World Building – Creating a Rich and Vibrant World

Posted by The Worldsmith on February 13, 2011

Ever wondered what comes next after you’ve draw what your home brew world looks like on a piece of paper? Well let’s discover shall we…RPGBlogCarnivalLogo

As described by Jade at Evil Machinations in this month’s RPG Blog Carnival overview, world building is a huge topic and covers a great range of areas. Originally I had started to write a couple of blogs on the building blocks of worlds such as approaches to designing topography and nations. Although crucial in the greater scheme of things it can be a dry read. So I have changed my posts to look at some of the more interesting areas of world building that often go unnoticed but in my opinion are essential to creating a successful world that players are begging to play in.

So steering away from Macroscopic/Microscopic/Situation-based/Literary & Character-based approaches to building up your world’s landscape I’d like to set aside my next few posts exploring building in details such as history, mythology, and creating a an atmosphere to capture the imagination of your players. To me this is where your world will come alive.

History – ‘before time was time’

Like building the general landscape you can use both Macroscopic and Microscopic approaches to developing a history and if you used one of these techniques to build the landscape you don’t have to be stuck using the same technique when developing its history. As an example to this I used a combination of microscopic and situation-based approaches to building my world but when it came to looking at the history I used a Macroscopic approach as this allowed me to develop a good flow to the world’s history, tracking migration of races across the continents and the fluctuations of nation states. Although this is the approach that I took it by no means has to be the approach that you need to take as you need to find what works best for you.

Now in truth you can actually apply both Microscopic and Macroscopic approaches to building history into your world so from a ‘big picture’ perspective does your world have ages, were there dark periods, were one or two races dominant over others and has this changed as time progressed? Looking at the history of our own world there were defined ages associated with technological discoveries, cultural & religious ideologies and national developments. Periods such as the bronze, iron and dark ages come prominently to mind.

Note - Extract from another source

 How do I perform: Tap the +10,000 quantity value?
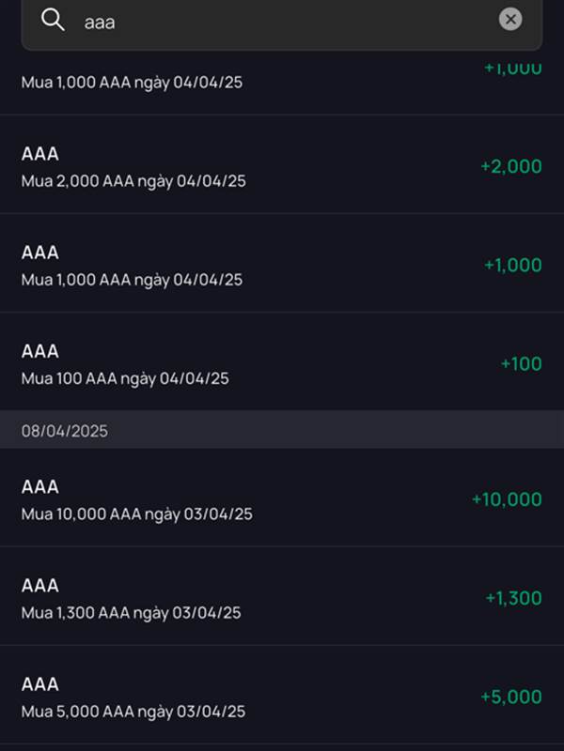pyautogui.click(x=506, y=499)
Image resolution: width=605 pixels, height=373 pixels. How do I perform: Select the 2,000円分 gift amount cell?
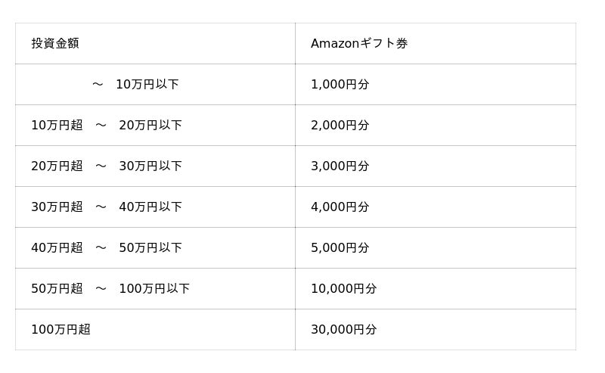point(340,125)
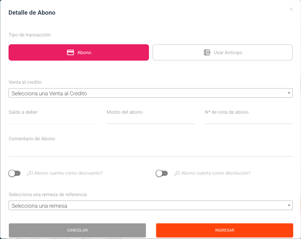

So if you’ve set out the general landscape of your world start to explore its history and what has shaped it into how it will look for the players today, and I’ve used the word explore here as that is exactly what you want the players to be doing. You want the players to explore your world, its history and its secrets. So set yourself into that mindset and develop a history that supports the current state of play.

If you are using a Microscopic, Character or Situation-based method you’ll want to look at the surrounding influences of the area in which the players are having the adventure or campaign set. This is a great way to be able to spend time focusing on the real details in a world and can often prove to be an efficient way to spend your development time for unless the players are going to find the ancient warhammer of King Sulchen who ruled an empire two thousand years ago do you really need an understanding of that history for your sessions. Probably not, so focusing on methods such as looking at the current situation and area, a detailed analysis of the local power factions, influences and their history is a great way to not only generate interest for the players but also to dig up some fantastic adventure hooks.

Look at cultural nuances, why does the predominantly human town play the dwarven game of ‘Stick the Goblin’ and brew good ales? Is it because when the town was settled there was a dwarven keep close by who traded regularly with the town. The keep might now be a ruin as the dwarves disappeared for an unknown reason but their influence remains. This example not only provides the town with some distinctive characters, some of which can be adopted into PC backgrounds, but it also creates some adventure hooks around a ruined keep and unknown local lore.

This method also allows you greater time to focus on NPC’s. I’m not sure about you guys but one of the greatest aspects to playing for me is the interaction with NPC’s. Again as a world builder you need to spend your time to maximise what you produce, as you can spend it doing a huge amount of work that never gets seen in your sessions and miss out on creating what will make a difference for your player’s experience.

With that said below is a handy tip to managing your precious world building time…

Time Management Tip #1

No matter how organized we are, there are always only 24 hours in a day. Time doesn’t change. All we can actually manage is ourselves and what we do with the time that we have.

So with that in mind have a quick think of what really needs to be developed to maximise the playing experience. World history is crucial to provide to players as it shows depth to the world, so understand how you work best and what is actually going to make a difference to the playing experience, then start creating.